On Wed, 4 Aug 2021, Francois Gouget wrote:
It turns out that the oleaut32 caching is not needed at all. I will send an updated patch.
The attached patch can be used to collect more information about run times in each case:
* If both the GetLocaleInfoW() and GetLocalisedNumberChars() caching are disabled (s/01/0/ in locale.c): GetLocalisedNumberChars(lcid=400,NOUSEROVERRIDE,cache=0) took 1422 ns GetLocalisedNumberChars(lcid=409,NOUSEROVERRIDE,cache=0) took 964 ns GetLocalisedNumberChars(lcid=40c,NOUSEROVERRIDE,cache=0) took 1012 ns GetLocalisedNumberChars(lcid=407,NOUSEROVERRIDE,cache=0) took 981 ns GetLocalisedNumberChars(lcid=400,0,cache=0) took 69000 ns GetLocalisedNumberChars(lcid=409,0,cache=0) took 1600 ns GetLocalisedNumberChars(lcid=40c,0,cache=0) took 68900 ns GetLocalisedNumberChars(lcid=407,0,cache=0) took 1600 ns
Given that my locale is fr_FR.UTF-8, only the LOCALE_USER_DEFAULT (400) and LANG_FRENCH (40c) cases go through the registry. And that's where it's slow without caching: ~70000 ns per call. All the other cases just query the resources and are 40+ times faster.

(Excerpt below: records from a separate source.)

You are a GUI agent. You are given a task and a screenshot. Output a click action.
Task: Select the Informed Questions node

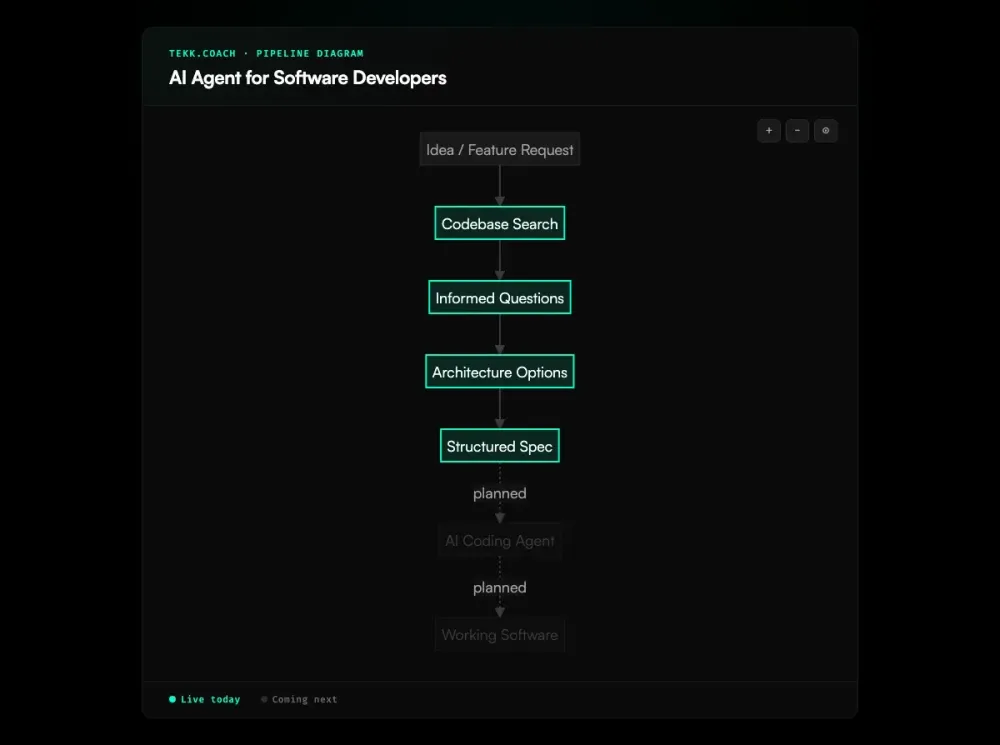499,297
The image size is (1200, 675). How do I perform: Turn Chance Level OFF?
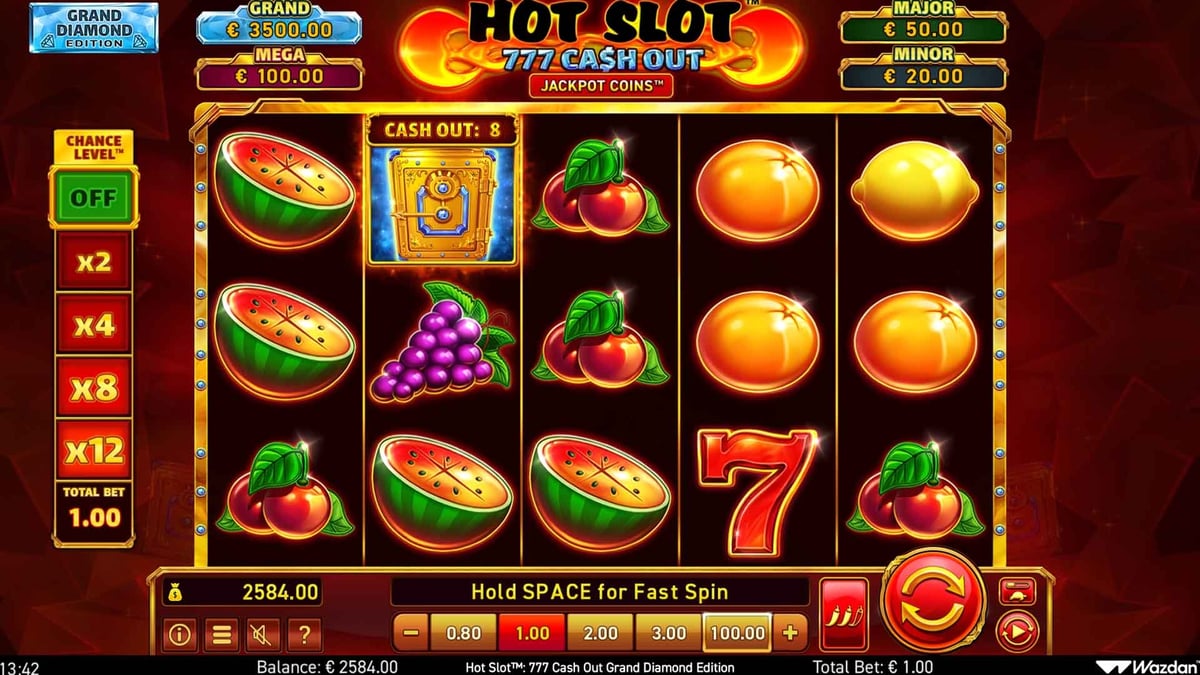coord(93,198)
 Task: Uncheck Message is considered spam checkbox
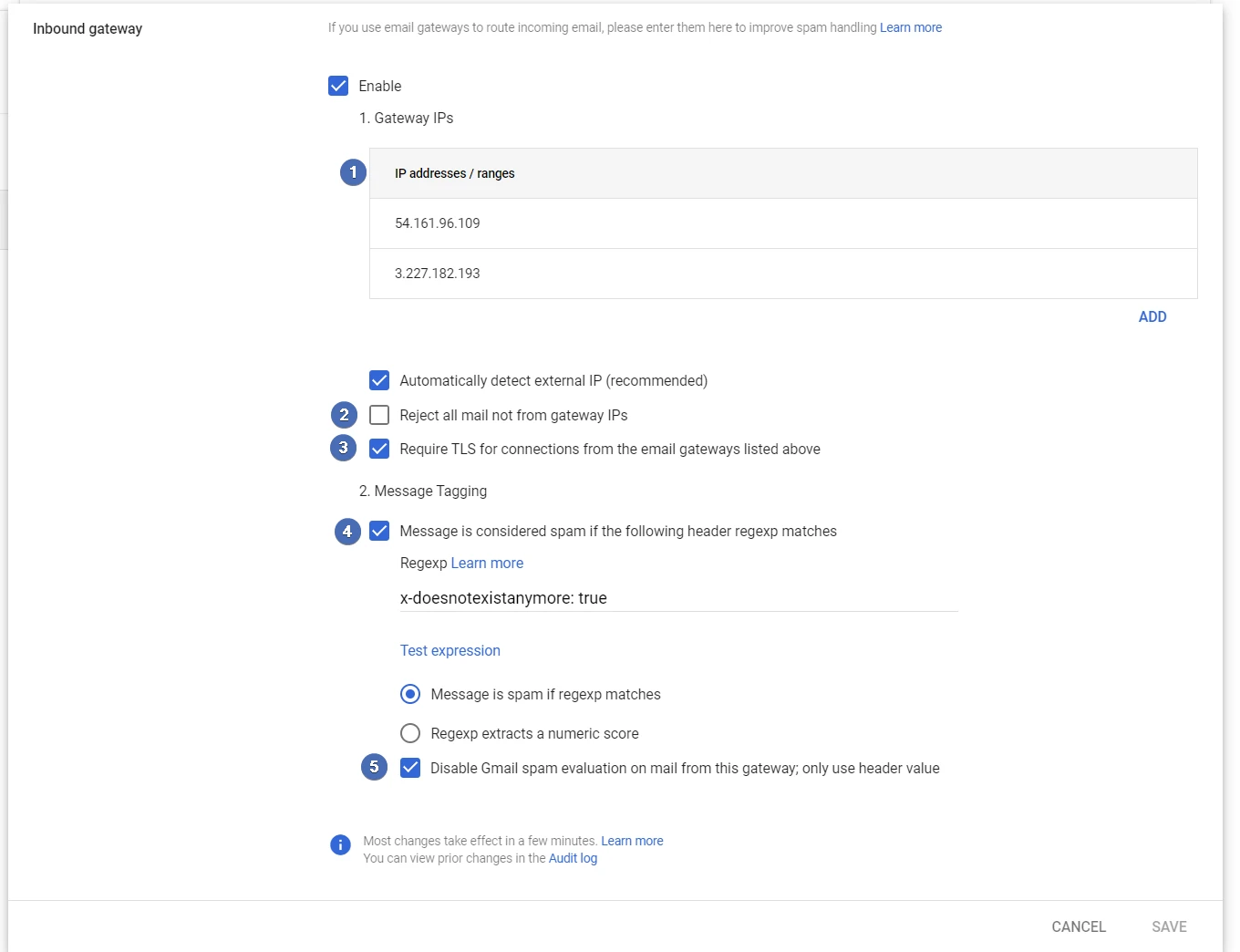click(x=379, y=531)
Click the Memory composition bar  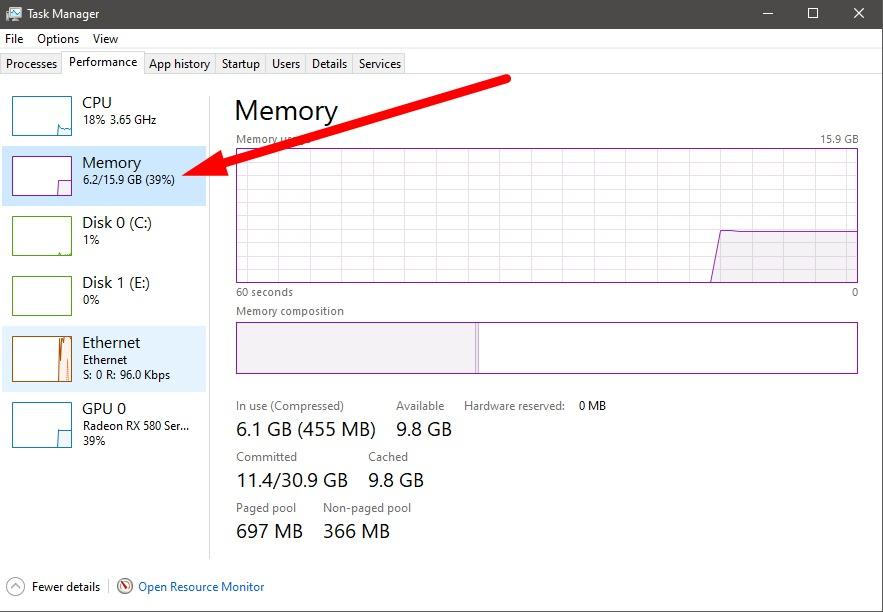tap(546, 348)
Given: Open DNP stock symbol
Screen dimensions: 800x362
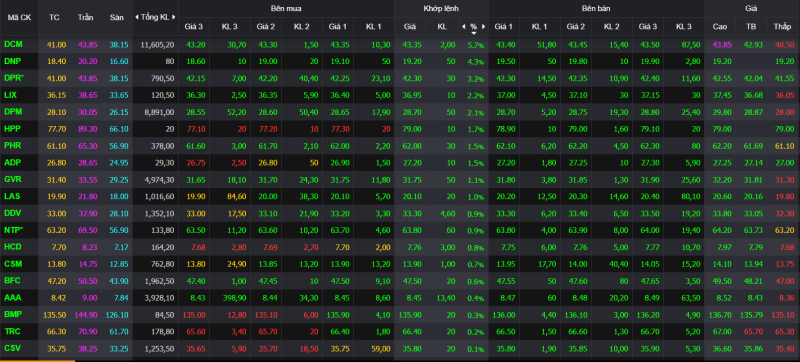Looking at the screenshot, I should (13, 61).
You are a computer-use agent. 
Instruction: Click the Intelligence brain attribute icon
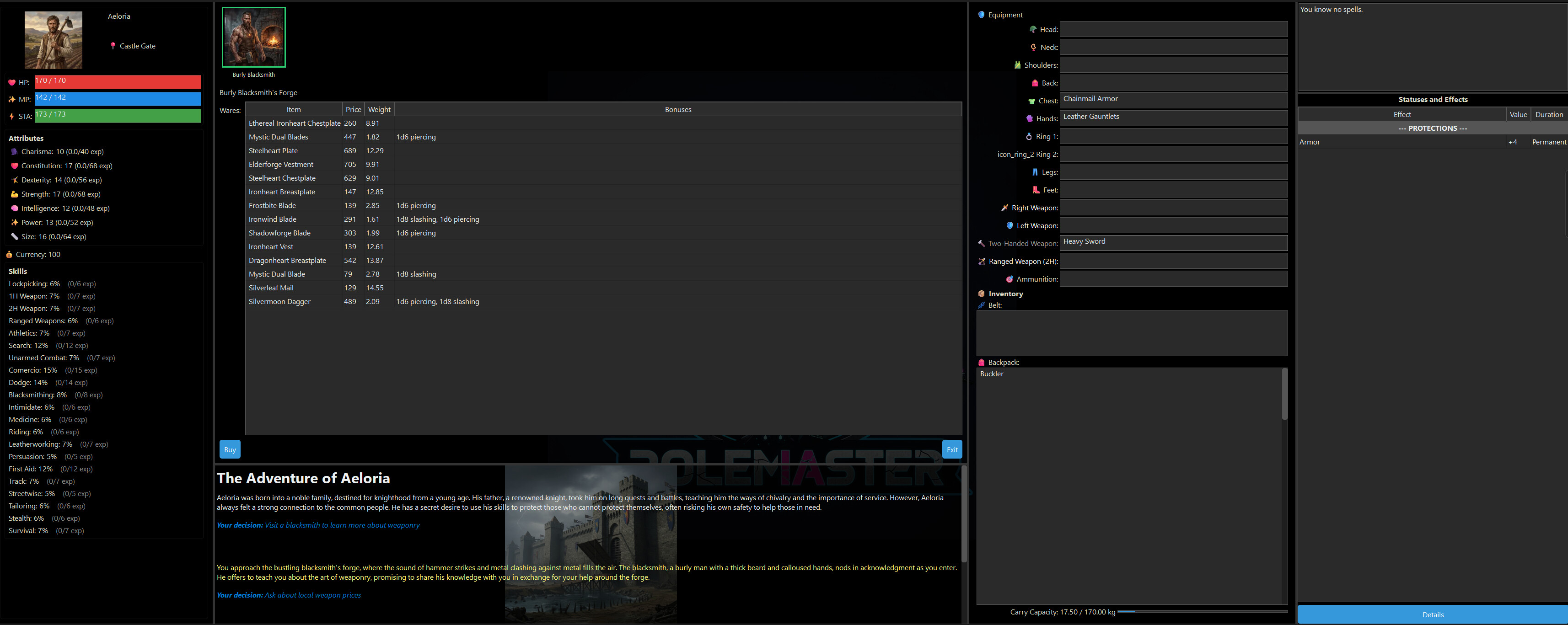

* If only the GetLocalisedNumberChars() caching is disabled: GetLocalisedNumberChars(lcid=400,NOUSEROVERRIDE,cache=0) took 1195 ns GetLocalisedNumberChars(lcid=409,NOUSEROVERRIDE,cache=0) took 820 ns GetLocalisedNumberChars(lcid=40c,NOUSEROVERRIDE,cache=0) took 809 ns GetLocalisedNumberChars(lcid=407,NOUSEROVERRIDE,cache=0) took 852 ns GetLocalisedNumberChars(lcid=400,0,cache=0) took 946 ns GetLocalisedNumberChars(lcid=409,0,cache=0) took 1156 ns GetLocalisedNumberChars(lcid=40c,0,cache=0) took 642 ns GetLocalisedNumberChars(lcid=407,0,cache=0) took 1157 ns
Only the 400 and 40c cases go through the GetLocaleInfoW() registry cache. These are slightly faster than querying the resources but not by much (~650-950 ns instead of ~1150 ns).
* And with GetLocalisedNumberChars() caching: GetLocalisedNumberChars(lcid=400,NOUSEROVERRIDE,cache=2) took 16 ns GetLocalisedNumberChars(lcid=409,NOUSEROVERRIDE,cache=2) took 16 ns GetLocalisedNumberChars(lcid=40c,NOUSEROVERRIDE,cache=2) took 32 ns GetLocalisedNumberChars(lcid=407,NOUSEROVERRIDE,cache=2) took 17 ns GetLocalisedNumberChars(lcid=400,0,cache=2) took 16 ns GetLocalisedNumberChars(lcid=409,0,cache=2) took 16 ns GetLocalisedNumberChars(lcid=40c,0,cache=2) took 16 ns GetLocalisedNumberChars(lcid=407,0,cache=2) took 16 ns
GetLocalisedNumberChars()'s caching is the fastest by far (>70x) since it's a simple memcpy().
So with the patch submitted in this thread we keep the high performance when querying anything but the registry locale settings. But as mentioned before it's not clear how often that would be used. Maybe it can benefit some applications that parse a lot of data that's not in the user's locale (maybe because it comes from some database or spreadsheet).
But if we consider GetLocaleInfoW()'s performance good enough then the GetLocalisedNumberChars() caching can be removed entirely.